Exemplo n.º 1
0
def walk_classifier(name, data_fn, ckargs=None):

    evaluation_sets = {}  # {year: [training_list, test_list, expected_list]}

    final_query_lines = []

    # Build training data.
    year = date.today().year
    fn = data_fn
    print('Reading %s...' % fn)
    fn2 = spreadsheet_to_csv(fn)
    i = 0
    for line in read_raw_csv(fn2):
        i += 1
        print('line:', i, line)

        year = int(line['Election'].value)

        evaluation_sets.setdefault(year, [[], [], []])

        if line['Won'].value != MISSING:

            # Add line to test set.
            test_line = copy.deepcopy(line)
            evaluation_sets[year][2].append(test_line['Won'].value)
            test_line['Won'].value = MISSING
            evaluation_sets[year][1].append(test_line)

            # Add line to all future sets.
            for other_year in evaluation_sets:
                if year < other_year:
                    evaluation_sets[other_year][0].append(line)

        else:
            final_query_lines.append(line)

    accuracy = []

    final_training_data = None
    final_year = None

    # Evaluate each evaluation set.
    #pprint(evaluation_sets, indent=4)
    print('%i evaluation_sets.' % len(evaluation_sets))
    for year, data in sorted(evaluation_sets.items()):
        raw_training_data, raw_testing_data, prediction_values = data
        print('Evaluation set:', year, len(raw_training_data),
              len(raw_testing_data), len(prediction_values))

        if not raw_training_data:
            print('No training data.
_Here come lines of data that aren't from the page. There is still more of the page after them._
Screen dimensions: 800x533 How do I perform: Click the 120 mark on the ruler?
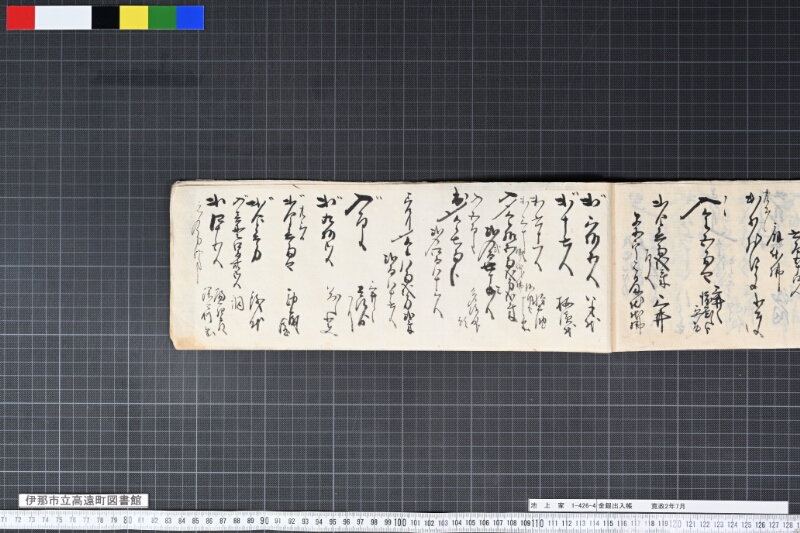[675, 524]
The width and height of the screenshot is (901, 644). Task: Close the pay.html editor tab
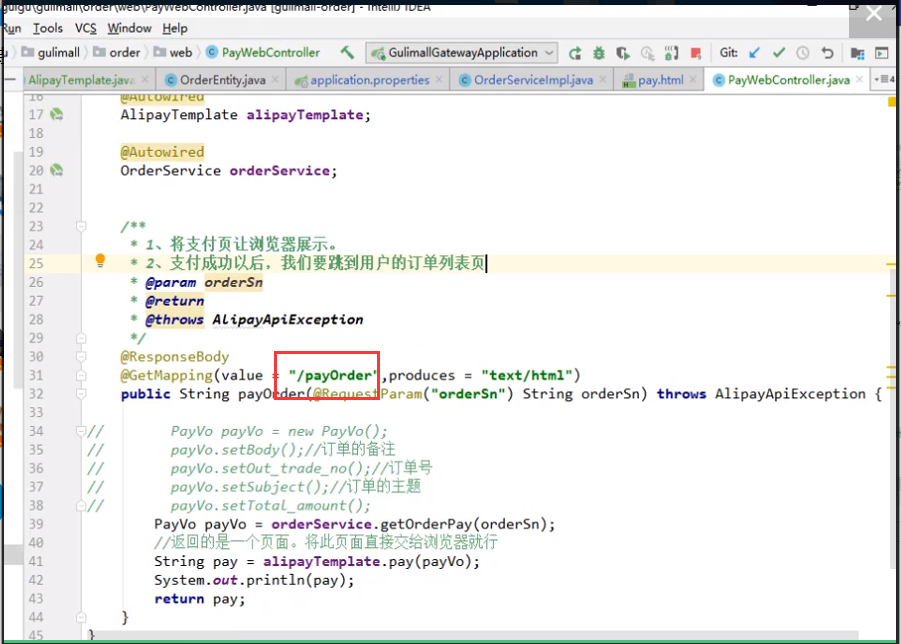coord(695,80)
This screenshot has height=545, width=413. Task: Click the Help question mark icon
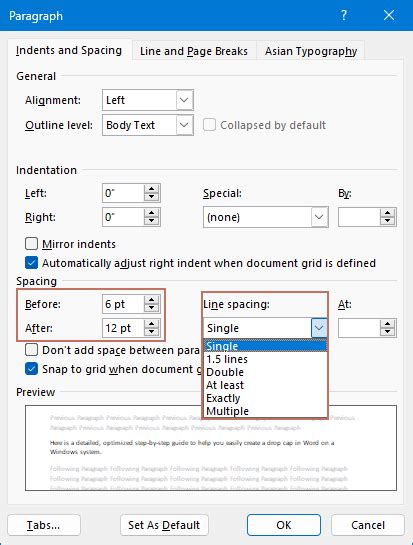click(x=343, y=15)
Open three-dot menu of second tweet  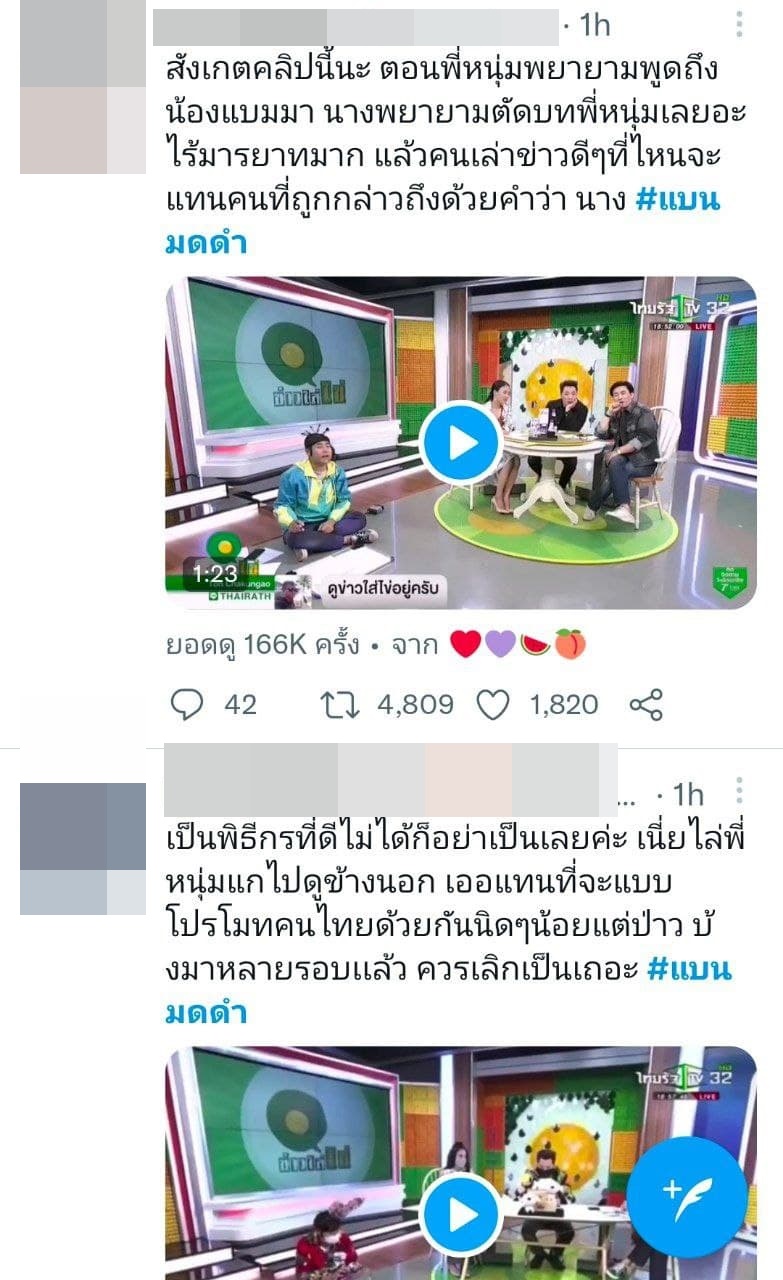739,793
Skipping.')
            continue

        # Create training set.
        training_data = ArffFile(relation='presidential-candidates')
        for _line in raw_training_data:
            training_data.append(_line)
        training_data.attribute_data['Won'].update([DEMOCRAT, REPUBLICAN])
        training_data.write(open('training_data_%i.arff' % year, 'w'))

        if not raw_testing_data:
            final_training_data = training_data
            final_year = year
            print('No testing data. Skipping.')
            continue

        # Create query set.
        query_data = training_data.copy(schema_only=True)
        for _line in raw_testing_data:
            query_data.append(_line)
        query_data.write(open('query_data_%i.arff' % year, 'w'))

        # Train
        print('=' * 80)
        c = Classifier(name=name, ckargs=ckargs)
        print('Training...')
        c.train(training_data, verbose=True)

        # Test
        print('Predicting...')
        predictions = c.predict(query_data, verbose=True, distribution=True)
        print('predictions:')
        for predicted_value, actual_value in zip(predictions,
                                                 prediction_values):
            print('predicted_value =', predicted_value, 'actual_value =',
                  actual_value)
            accuracy.append(predicted_value.predicted == actual_value)

    print('-' * 80)
    accuracy_history = accuracy
    if accuracy:
        accuracy = sum(accuracy) / float(len(accuracy))
    else:
        accuracy = None
    print('accuracy_history:', accuracy_history)
    print('accuracy:', accuracy)

    # Make final prediction.
    predicted_cls = None
    certainty = None
    if final_training_data:

        # Create final query set.
        query_data = final_training_data.copy(schema_only=True)
        for _line in final_query_lines:
            query_data.append(_line)
        query_data.write(open('query_data_%i.arff' % year, 'w'))

        # Train
        print('!' * 80)
        c = Classifier(name=name, ckargs=ckargs)
        print('Final Training...')
        c.train(final_training_data, verbose=True)

        # Test
        print('~' * 80)
        print('Final Predicting...')
        predictions = c.predict(query_data, verbose=True, distribution=True)
        print('final predictions:')
        for predicted_value in predictions:
            print('predicted_value:', predicted_value)
            with open('prediction_%i_%s.txt' % (year, name), 'w') as fout:
                print('stdout:', file=fout)
                print(c.last_training_stdout, file=fout)
                print(file=fout)
                print('stderr.begin:', file=fout)
                print(c.last_training_stderr, file=fout)
                print('stderr.end:', file=fout)
                print(file=fout)
                print('predicted_value.probability:',
                      predicted_value.probability,
                      file=fout)
                predicted_cls = predicted_value.predicted
                certainty = predicted_value.certainty

    else:
        raise Exception(
            'No final training data! Are there no empty "won" columns?')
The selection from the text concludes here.